They asked after absent friends, old colleagues, inspirations, you know, all those folks that really add up to something in the end for a person. Sheng’s grand daddy still happily retired up in the Jolly Ol’. (but honestly I knew better and I suspect they all did, too. Retirement my ass.) The one they called The Old Man, he was traveling with some not-quite-as-old archaeologist and a couple others you’ll meet later, doin the sort of thing Old Great Men do.

I’ll skip some details, nobody needs to know everything about someone, it don’t help one bit. You got to respect the bond friends’ got, let them have it and you got your own. Truth is, these four had a damn good time, laughin and jokin and drinkin and, well, they’d probably be pissed if they knew I told ya, but singin too. That boy Steven’s got a helluva voice, things went different he’d a been quite a crooner! Steven, you ever read this, well, I almost want to apologize, but I only said something nice so deal with it, ha!

Anyways, point is, it was a golden night. Yes, fueled with intoxicatin materials but the feelins were no less real. Volume of voices got higher even though seats got closer. Many colors were ingested, mostly on the scale from brown to clear. But all colors were felt, deeper’n normal, brighter, richer. Somethin about bein with those what really mean something makes everything . . .more. More whatever it is that it is.

Now, last thing I want to do telling this story is makin it seem like life was some unbelievable buffet of happiness. You know and I know that ain’t even close to truth. A whole lot of life is about hurtin, and a whole lot more is about how others is hurtin more than you. And how there’s folks out there what kind of thrive on such, and just really do whatever they can to make themselves not hurtin, even at the expense of anyone else. And sometimes all that is is some piece of shit tryin to get some promotion or the eye of some pretty filly. Other times, though, there’s people and they see that bad we all got in us, and don’t you deny it, we all got that bad in us, but these folks they see it and they ain’t ashamed, they ain’t inspired to move past, they ain’t even afraid. They walk up to that bad in themself and they just shake it’s hand and say “How do you do” and they right embrace it like it was something good.
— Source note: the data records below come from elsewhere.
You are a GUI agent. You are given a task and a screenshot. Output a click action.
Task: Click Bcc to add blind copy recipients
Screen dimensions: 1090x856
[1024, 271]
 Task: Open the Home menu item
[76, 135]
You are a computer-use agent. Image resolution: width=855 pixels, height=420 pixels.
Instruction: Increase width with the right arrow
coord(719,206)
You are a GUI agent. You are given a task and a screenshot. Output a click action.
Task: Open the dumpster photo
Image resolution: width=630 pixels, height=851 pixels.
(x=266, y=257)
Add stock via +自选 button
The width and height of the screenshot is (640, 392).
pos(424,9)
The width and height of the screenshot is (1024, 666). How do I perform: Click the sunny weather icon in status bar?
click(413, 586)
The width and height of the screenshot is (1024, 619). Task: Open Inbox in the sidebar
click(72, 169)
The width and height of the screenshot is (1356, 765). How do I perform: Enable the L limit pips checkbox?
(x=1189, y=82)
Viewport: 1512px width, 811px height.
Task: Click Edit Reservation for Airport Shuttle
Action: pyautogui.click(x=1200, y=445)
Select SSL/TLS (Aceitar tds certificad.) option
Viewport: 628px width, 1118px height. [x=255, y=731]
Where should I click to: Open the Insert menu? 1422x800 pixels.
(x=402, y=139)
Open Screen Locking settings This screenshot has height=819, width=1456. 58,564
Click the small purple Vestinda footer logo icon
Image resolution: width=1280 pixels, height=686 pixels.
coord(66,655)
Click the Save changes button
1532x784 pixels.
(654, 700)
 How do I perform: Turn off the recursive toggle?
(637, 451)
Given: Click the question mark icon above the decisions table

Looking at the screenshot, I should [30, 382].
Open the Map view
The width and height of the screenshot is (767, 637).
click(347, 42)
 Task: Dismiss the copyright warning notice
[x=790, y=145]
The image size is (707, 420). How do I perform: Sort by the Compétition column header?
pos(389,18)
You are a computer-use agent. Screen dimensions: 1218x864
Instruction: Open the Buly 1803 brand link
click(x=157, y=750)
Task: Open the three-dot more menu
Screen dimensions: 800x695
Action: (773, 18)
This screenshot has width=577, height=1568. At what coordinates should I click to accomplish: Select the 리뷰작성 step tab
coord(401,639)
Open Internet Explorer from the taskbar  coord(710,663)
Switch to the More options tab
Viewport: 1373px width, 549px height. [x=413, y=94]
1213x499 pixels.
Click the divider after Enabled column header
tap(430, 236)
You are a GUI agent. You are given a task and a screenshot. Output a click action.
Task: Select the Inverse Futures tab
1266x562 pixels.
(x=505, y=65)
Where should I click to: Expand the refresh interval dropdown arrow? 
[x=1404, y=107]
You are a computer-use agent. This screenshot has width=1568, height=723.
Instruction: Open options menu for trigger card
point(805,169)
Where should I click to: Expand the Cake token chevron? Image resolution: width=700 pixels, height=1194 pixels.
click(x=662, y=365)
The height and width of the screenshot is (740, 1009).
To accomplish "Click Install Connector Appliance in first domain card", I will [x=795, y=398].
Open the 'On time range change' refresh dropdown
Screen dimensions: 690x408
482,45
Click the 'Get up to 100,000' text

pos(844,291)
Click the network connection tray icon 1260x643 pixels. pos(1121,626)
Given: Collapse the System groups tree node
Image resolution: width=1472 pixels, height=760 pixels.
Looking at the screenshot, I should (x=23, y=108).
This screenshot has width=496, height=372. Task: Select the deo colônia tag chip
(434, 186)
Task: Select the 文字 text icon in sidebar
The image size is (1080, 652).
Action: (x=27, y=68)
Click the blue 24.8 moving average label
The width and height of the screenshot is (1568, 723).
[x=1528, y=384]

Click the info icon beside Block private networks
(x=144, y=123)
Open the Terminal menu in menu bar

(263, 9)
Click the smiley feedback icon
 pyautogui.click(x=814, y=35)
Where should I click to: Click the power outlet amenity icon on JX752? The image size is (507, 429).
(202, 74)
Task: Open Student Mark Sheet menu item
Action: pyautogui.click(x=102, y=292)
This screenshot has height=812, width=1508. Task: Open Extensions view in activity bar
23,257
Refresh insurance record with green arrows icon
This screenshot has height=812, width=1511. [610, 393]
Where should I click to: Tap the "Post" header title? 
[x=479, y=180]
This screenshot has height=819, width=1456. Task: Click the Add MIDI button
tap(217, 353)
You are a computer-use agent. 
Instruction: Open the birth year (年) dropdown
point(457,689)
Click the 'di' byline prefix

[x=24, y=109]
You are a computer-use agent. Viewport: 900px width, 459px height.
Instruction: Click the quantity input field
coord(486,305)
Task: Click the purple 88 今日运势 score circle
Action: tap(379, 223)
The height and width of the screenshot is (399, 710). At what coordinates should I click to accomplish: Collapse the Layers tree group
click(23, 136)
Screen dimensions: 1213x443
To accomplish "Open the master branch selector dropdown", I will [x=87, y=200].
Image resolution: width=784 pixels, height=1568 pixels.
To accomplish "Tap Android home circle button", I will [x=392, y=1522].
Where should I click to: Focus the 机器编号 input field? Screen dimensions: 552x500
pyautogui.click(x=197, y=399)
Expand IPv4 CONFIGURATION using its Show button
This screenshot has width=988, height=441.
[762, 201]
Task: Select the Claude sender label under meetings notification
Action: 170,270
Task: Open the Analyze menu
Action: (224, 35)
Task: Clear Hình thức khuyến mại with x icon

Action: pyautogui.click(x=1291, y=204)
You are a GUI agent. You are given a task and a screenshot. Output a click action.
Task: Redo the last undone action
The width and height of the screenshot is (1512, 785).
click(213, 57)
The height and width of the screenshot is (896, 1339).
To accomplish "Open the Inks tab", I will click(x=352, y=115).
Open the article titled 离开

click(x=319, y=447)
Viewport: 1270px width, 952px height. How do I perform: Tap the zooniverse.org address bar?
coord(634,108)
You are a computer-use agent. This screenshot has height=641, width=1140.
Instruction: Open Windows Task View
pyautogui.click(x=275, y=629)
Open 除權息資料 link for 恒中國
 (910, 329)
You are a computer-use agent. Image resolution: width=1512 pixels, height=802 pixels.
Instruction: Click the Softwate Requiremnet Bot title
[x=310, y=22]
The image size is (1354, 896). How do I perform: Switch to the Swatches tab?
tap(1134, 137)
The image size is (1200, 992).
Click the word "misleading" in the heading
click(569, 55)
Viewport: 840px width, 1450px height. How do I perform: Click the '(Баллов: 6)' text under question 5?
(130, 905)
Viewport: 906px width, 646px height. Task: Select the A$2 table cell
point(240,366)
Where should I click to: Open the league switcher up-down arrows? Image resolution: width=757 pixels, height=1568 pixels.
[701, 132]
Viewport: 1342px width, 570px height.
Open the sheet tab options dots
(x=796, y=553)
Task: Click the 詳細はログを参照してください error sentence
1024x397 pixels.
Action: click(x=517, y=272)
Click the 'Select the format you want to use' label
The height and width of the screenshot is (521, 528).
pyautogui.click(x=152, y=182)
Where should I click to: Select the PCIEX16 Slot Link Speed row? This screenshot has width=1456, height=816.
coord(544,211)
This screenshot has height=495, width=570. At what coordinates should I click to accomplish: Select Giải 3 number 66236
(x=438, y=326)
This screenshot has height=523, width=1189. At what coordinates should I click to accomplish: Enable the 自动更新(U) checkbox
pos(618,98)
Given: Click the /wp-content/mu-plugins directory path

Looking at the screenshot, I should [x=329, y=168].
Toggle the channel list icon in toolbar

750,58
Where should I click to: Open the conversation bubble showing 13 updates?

Anyway, you ain’t here to hear about my philosophy or some such. All I’m sayin is that we all got bad in us, ain’t a perfect man or woman whose name weren’t Jesus or Joshua or whatever the hell it was, pardon my language. Point is that none alive’s a saint, but some folks down right get cozy with the evil in them and that causes some real problems. And just like there’s some folk that are real good at doin right and helping others, there’s some what are damn expertises on doin wrong. And just as a story would have it, a long ways away, two of such . . .honestly, the word don’t do ‘em justice but I want to say “assholes.” But fuck that, pardon me again. I known me plenty of assholes, and almost to the last one of them they got something worthwhile for the world. These two ain’t got nothing past their own greed and shittin on everything anyone else ever done did.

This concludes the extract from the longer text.